● PROBLEM REQUIREMENTS: Please repeat exactly the lines from the one containing "Task: Preview 转换PDF.pdf" through the last line of the records, both included, and nothing else, leaving out any pictures.

[Opening PROVIDED MATERIAL section]

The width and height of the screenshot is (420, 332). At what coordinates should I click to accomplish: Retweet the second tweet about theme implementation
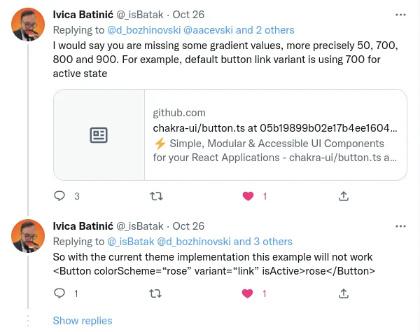[x=157, y=294]
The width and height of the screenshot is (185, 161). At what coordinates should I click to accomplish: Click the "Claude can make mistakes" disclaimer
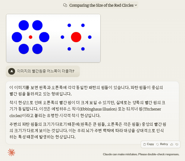(141, 154)

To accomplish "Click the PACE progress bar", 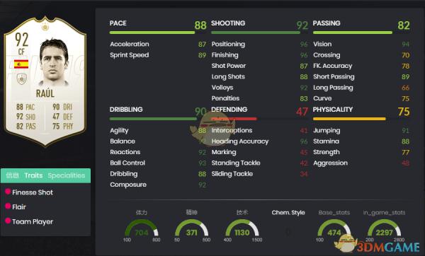I will pyautogui.click(x=152, y=33).
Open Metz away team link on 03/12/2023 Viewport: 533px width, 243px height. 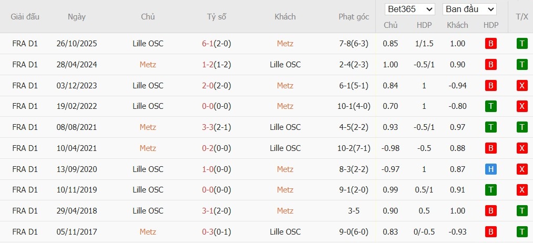285,86
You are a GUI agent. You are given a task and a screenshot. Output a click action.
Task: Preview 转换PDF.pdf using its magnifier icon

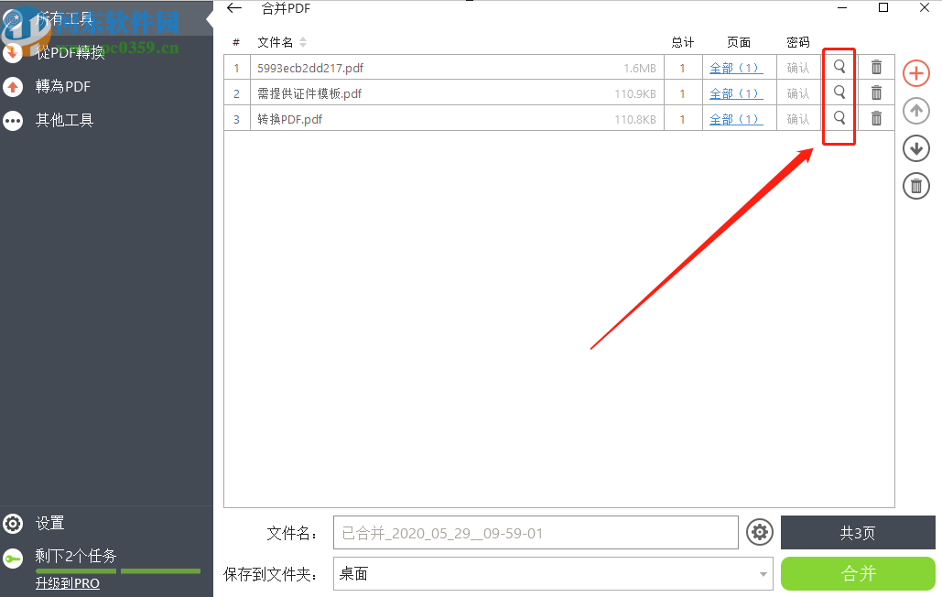pos(839,118)
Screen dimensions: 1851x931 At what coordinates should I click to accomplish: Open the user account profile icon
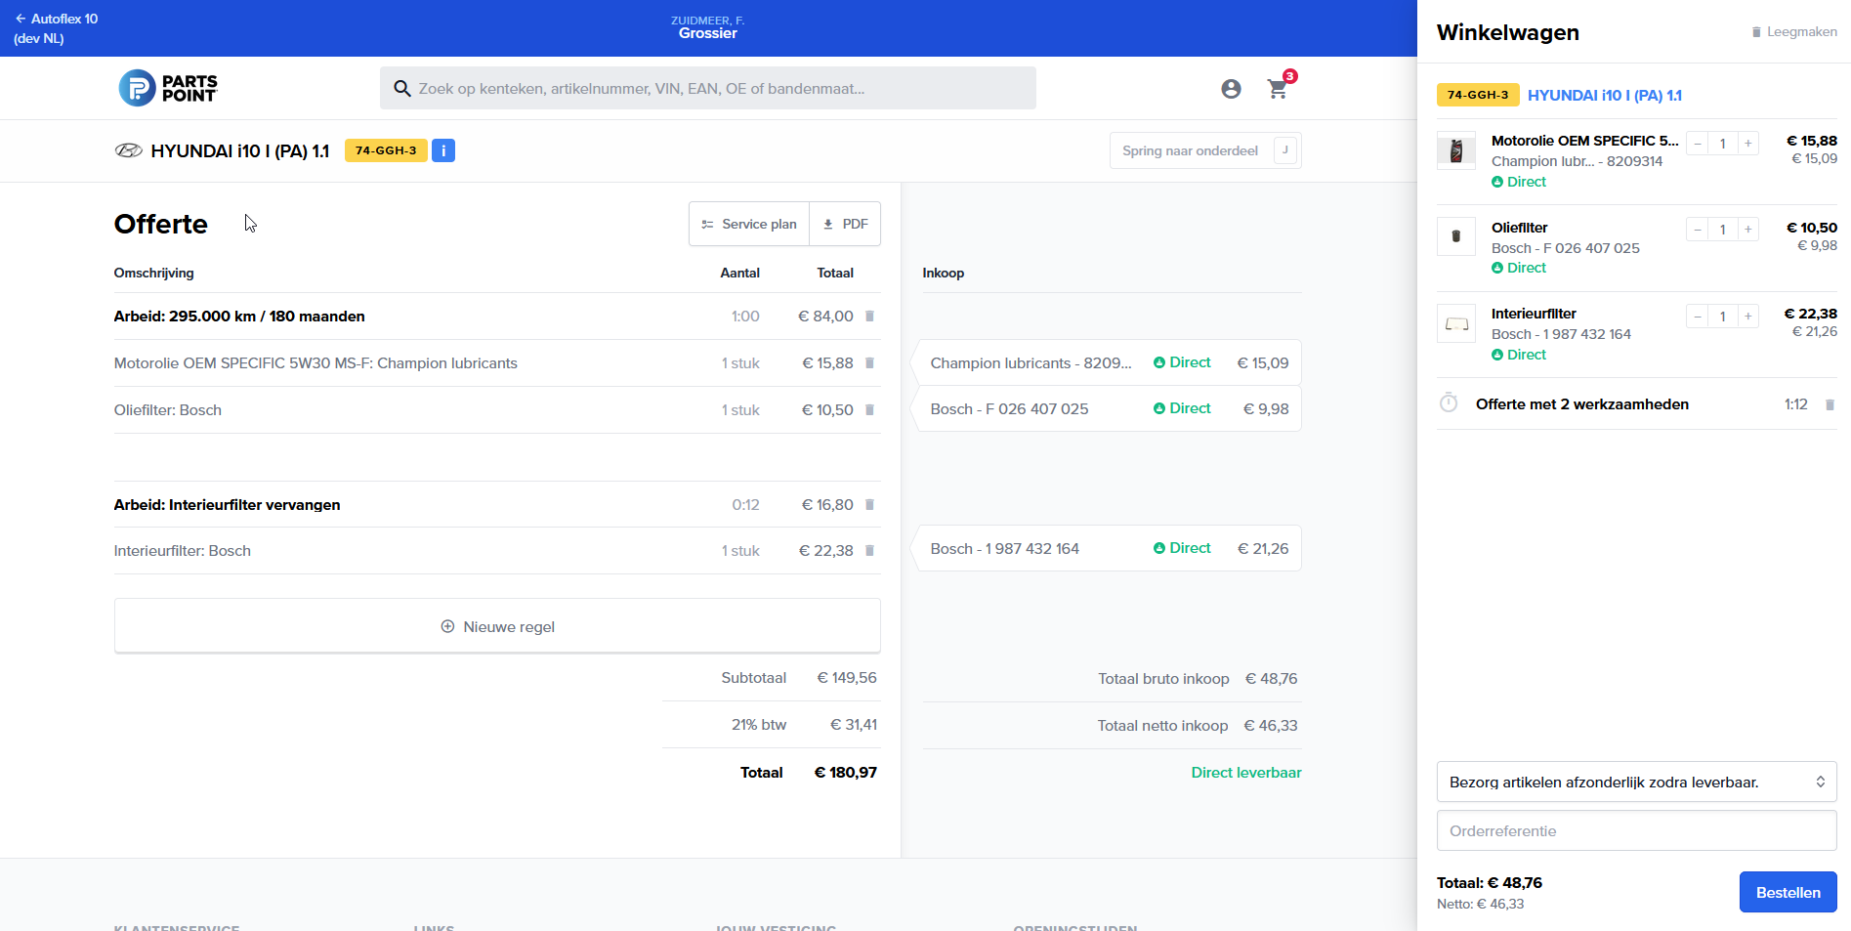point(1231,89)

[Closing PROVIDED MATERIAL section]

● RESPONSE TO THIS EXERCISE:
Task: Preview 转换PDF.pdf using its magnifier icon

pos(839,118)
Screen dimensions: 1851x931 At what coordinates should I click to accomplish: Open the user account profile icon
point(1231,89)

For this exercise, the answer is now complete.